- SOURCE TEXT
((

As a result, consumers find themselves facing heightened uncertainty around job security and increased demands on their already strained disposable income.
Consumers are responding in diverse ways, with behavioural changes reflecting a new set of priorities across the lending landscape. Lenders are also responding with a clear shift towards short-term, revolving and micro loans to address immediate cost of living expenses.
Credit is critical to consumer wellbeing and financial inclusion. By accessing credit products and services, consumers are empowered to manage their daily, and often unforeseen financial needs. Financial inclusion allows economic advancement and upward mobility opportunities for consumers looking to buy their first vehicle, first home or to fund higher education. Smaller loans are becoming increasingly popular as consumers look to cover the cost of recurring expenses like utility bills, various taxes, and everyday living expenses and services.
Credit awareness, education and access allows consumers to build and improve their credit profiles and remain actively engaged in the credit system.
The key to enabling financial inclusion for underserved consumers across developed and developing markets alike lies in a better understanding of their specific behaviours and needs. Until recently, there was little available alternative, non-credit-based data though that could be used as a verifiable source of insight into the historic and predictive financial behaviours of the underserved and underbanked.
Alternative data is the key to unlocking several of the challenges facing the multitude of financial sectors across the African continent. By accessing a larger pool of consumer data, institutions will be able to bring underserved people into the financial mainstream, grow their books, and reduce non-performing loans through better risk management and predictions.
Data-driven lending and decision-making is essential to the success of any modern financial institution. It is vital that the credit market starts considering these alternative sources of data to make more informed risk decisions.
Consumers are leaving clues to their behaviour all over, and lenders must find, and use, that data, which is the foundation of future consumer credit – but the financial services sector must seize the opportunities it offers now.

))

- INFORMATION SHOWN
((

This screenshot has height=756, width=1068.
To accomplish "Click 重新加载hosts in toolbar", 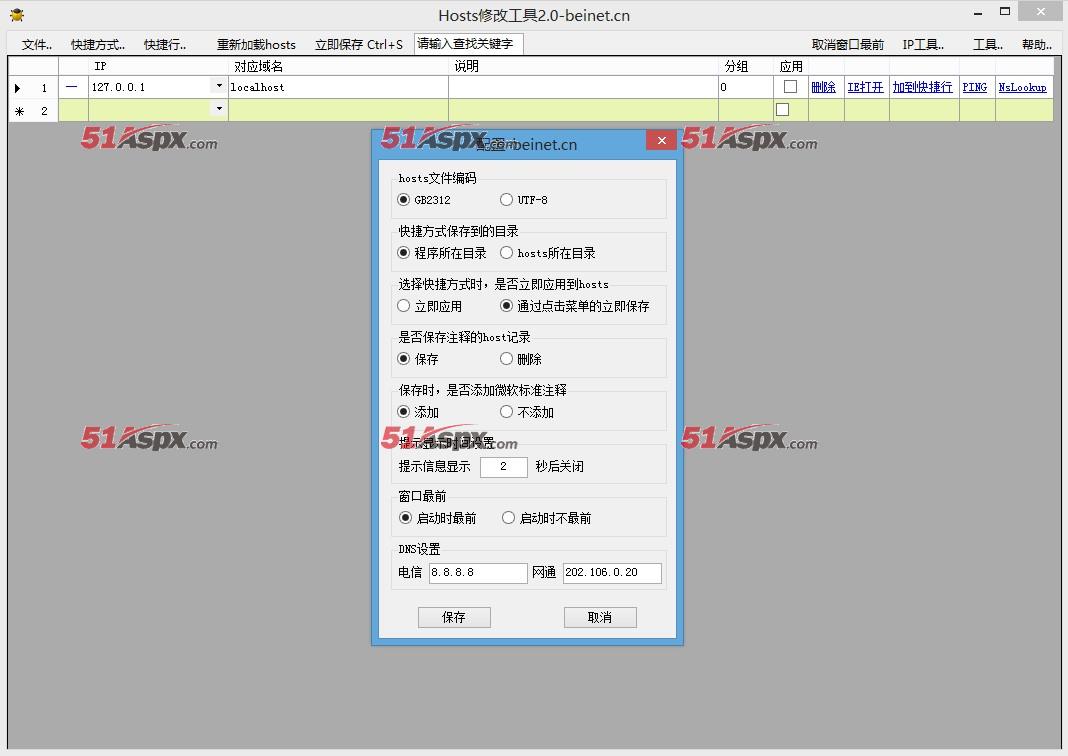I will [256, 45].
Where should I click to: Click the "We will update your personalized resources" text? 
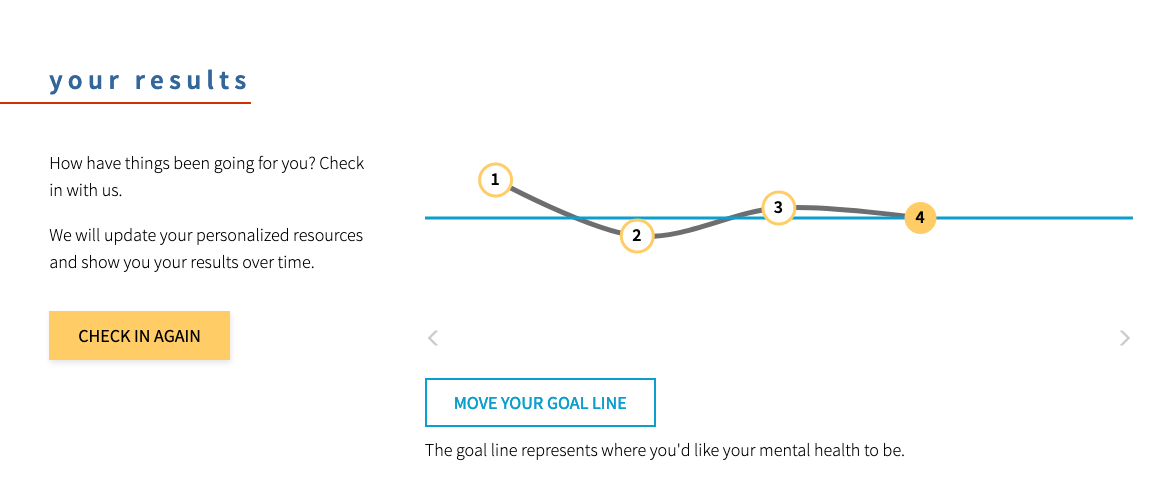tap(206, 235)
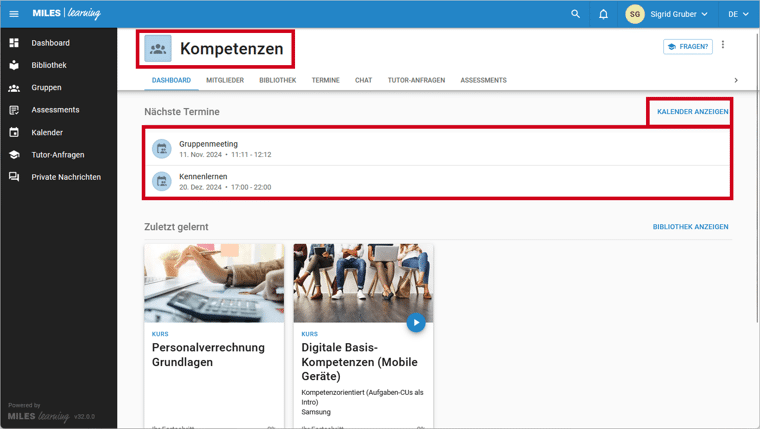Click Bibliothek anzeigen link
The width and height of the screenshot is (760, 429).
[690, 227]
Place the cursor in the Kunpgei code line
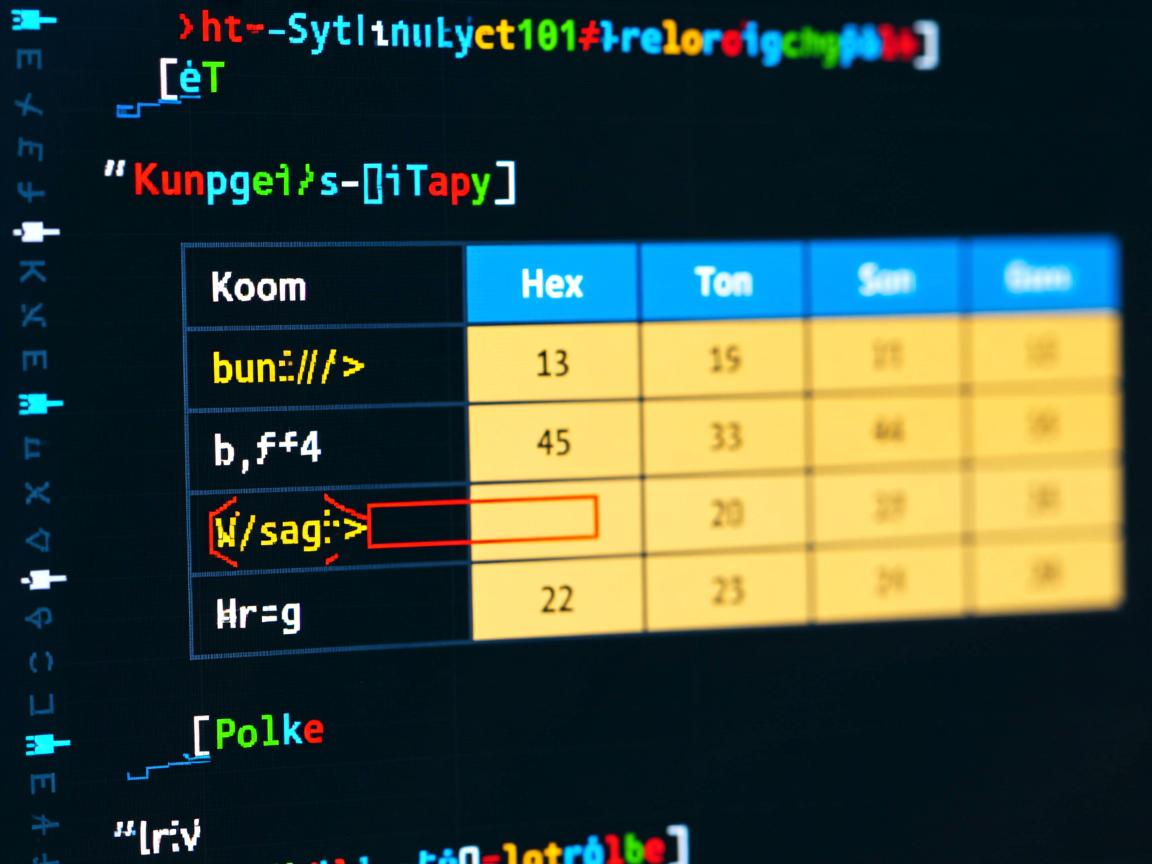1152x864 pixels. point(312,183)
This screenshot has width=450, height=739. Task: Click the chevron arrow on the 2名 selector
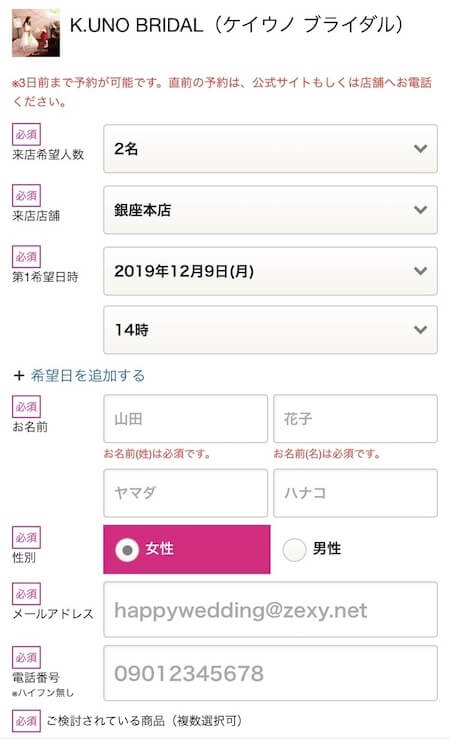(x=420, y=148)
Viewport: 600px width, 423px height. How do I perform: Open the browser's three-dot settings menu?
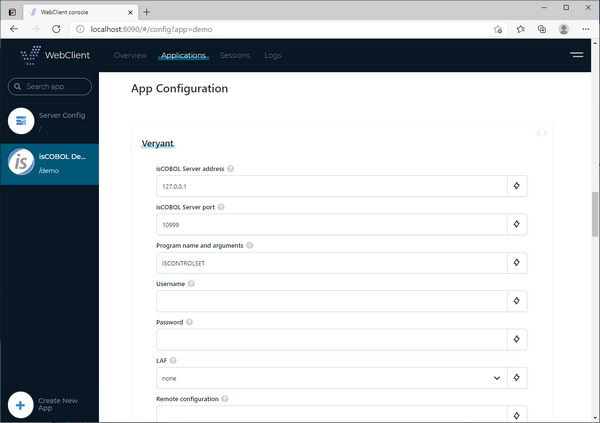(587, 29)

))

- GIVEN TASK A
Please repeat the stretch of the consumer credit text from "Consumers are leaving" through "it offers now.", replacing "lenders" with "banks".
- GIVEN TASK B
Output the records from the line containing "Place the cursor in the Kunpgei code line" through the end of the records as a JSON list of strings, one string per line. Skip blank lines and omit the pictures.

- CORRECT ANSWER A
Consumers are leaving clues to their behaviour all over, and banks must find, and use, that data, which is the foundation of future consumer credit – but the financial services sector must seize the opportunities it offers now.

- CORRECT ANSWER B
[
  "Place the cursor in the Kunpgei code line",
  "1152x864 pixels. point(312,183)",
  "This screenshot has width=450, height=739. Task: Click the chevron arrow on the 2名 selector",
  "(x=420, y=148)",
  "Viewport: 600px width, 423px height. How do I perform: Open the browser's three-dot settings menu?",
  "(587, 29)"
]